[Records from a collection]
......
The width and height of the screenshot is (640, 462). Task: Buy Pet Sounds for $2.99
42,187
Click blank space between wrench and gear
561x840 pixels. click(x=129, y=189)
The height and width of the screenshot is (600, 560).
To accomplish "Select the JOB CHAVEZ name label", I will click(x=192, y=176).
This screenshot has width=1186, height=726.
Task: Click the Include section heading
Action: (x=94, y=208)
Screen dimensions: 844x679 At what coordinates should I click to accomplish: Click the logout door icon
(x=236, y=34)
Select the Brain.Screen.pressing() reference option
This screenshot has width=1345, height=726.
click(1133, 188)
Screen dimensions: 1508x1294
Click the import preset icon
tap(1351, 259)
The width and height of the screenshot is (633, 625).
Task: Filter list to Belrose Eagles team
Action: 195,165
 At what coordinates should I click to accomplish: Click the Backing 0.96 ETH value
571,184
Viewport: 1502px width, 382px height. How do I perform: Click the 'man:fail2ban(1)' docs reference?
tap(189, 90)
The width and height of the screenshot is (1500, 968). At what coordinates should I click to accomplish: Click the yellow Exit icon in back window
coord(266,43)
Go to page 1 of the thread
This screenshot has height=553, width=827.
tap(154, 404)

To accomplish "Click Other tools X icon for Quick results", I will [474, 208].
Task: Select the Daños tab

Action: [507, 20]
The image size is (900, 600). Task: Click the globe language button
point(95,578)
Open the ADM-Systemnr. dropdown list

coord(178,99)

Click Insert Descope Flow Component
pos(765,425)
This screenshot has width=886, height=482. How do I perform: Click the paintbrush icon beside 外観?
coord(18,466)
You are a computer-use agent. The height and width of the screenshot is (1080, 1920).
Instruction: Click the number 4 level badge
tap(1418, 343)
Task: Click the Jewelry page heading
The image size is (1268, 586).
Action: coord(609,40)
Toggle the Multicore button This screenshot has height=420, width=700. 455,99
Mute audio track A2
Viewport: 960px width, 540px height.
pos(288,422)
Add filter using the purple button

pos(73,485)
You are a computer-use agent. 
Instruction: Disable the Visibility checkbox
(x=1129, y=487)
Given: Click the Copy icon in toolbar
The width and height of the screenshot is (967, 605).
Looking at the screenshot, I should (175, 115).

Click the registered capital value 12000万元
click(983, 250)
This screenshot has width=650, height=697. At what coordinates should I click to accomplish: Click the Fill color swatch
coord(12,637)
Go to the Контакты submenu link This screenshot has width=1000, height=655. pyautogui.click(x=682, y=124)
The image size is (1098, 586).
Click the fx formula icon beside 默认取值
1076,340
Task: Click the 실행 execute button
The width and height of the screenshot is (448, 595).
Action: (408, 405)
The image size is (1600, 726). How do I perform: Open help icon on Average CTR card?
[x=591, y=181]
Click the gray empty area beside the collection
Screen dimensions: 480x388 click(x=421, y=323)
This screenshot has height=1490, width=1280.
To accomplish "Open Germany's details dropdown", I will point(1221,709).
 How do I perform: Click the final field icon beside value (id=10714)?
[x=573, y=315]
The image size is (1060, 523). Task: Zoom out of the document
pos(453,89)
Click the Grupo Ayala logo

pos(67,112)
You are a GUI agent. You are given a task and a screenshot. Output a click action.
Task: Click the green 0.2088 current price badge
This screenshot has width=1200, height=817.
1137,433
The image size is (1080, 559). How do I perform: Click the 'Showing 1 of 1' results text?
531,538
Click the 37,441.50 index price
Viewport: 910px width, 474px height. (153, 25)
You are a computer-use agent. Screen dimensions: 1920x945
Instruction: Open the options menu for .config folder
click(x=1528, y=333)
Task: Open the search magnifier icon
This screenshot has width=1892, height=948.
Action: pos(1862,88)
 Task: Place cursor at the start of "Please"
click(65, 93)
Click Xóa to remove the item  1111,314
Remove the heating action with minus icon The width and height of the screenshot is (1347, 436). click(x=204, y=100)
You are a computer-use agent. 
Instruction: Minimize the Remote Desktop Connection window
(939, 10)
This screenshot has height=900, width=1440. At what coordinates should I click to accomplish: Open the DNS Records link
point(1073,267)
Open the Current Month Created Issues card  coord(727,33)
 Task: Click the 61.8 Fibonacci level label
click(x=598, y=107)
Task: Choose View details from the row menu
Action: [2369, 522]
......
§ **INSTRUCTIONS TO FOLLOW**
Read through the lines above and collect those that contain the string "agent".

§ **TASK ANSWER**
You are a computer-use agent. The height and width of the screenshot is (1080, 1920).
You are a computer-use agent. 
You are a GUI agent. You are given a task and a screenshot. Output a click action.
You are a computer-use agent. Screen dimensions: 1920x945
You are a computer-use agent. 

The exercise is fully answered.